Vous le savez, je suis un extrémiste de l’information accessible et compréhensible pour les patients. Alors forcément quand j’ai vu une étude sur la lisibilité d’articles écrits pour les patients par des associations de gynécologues, je l’ai lu. Vous vous rendez compte ? Les gynécologues ET la lisibilité ? ENSEMBLE ! DANS LE MEME ARTICLE !!!!! Il fallait que je vous en parle.

279 articles. Les auteurs ont analysé 279 articles sur les sites web de 6 prestigieuses sociétés savantes en gynécologie-obstétrique. Ces articles sont tous destinés aux patients. Ils font partie du matériel d’éducation à la santé gynécologique. Leur but est de donner les bases, le vocabulaire et les recommandations pour prendre les bonnes décisions. Les auteurs ont passé ces 279 articles à la moulinette de la lisibilité. Comment ? Avec Microsoft Word tout simplement !

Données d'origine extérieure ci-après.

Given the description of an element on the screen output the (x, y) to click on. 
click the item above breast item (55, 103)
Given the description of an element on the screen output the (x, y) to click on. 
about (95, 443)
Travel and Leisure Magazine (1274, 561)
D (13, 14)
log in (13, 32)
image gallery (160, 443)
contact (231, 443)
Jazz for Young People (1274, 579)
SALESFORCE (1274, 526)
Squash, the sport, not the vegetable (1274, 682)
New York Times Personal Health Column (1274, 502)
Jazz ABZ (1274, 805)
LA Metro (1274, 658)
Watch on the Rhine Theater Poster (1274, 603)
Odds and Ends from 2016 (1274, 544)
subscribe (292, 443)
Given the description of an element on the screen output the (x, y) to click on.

Le Test de Flesch-Kincaid.
Les chercheurs ont utilisé un test accessible à tous. Le Test de Flesch-Kincaid.

Ce test évalue mathématiquement la lisibilité d’un texte selon plusieurs critères : le nombre de mots par phrase, le nombre de phrases, le nombre de syllabes et l’utilisation de la voix active. Ce calcul permet de déterminer quel niveau scolaire est nécessaire pour lire le texte sans difficulté. Aux USA, la première année à l’école élémentaire s’appelle le 1er grade (soit le CP). Pour qu’un texte soit lisible, il doit s’adresser à des personnes ayant le même niveau de lecture que nos collégiens en France (soit entre le 6e et le 8e grade).

Le tableau ci-dessous présente le score au test et le niveau scolaire correspondant selon le grade.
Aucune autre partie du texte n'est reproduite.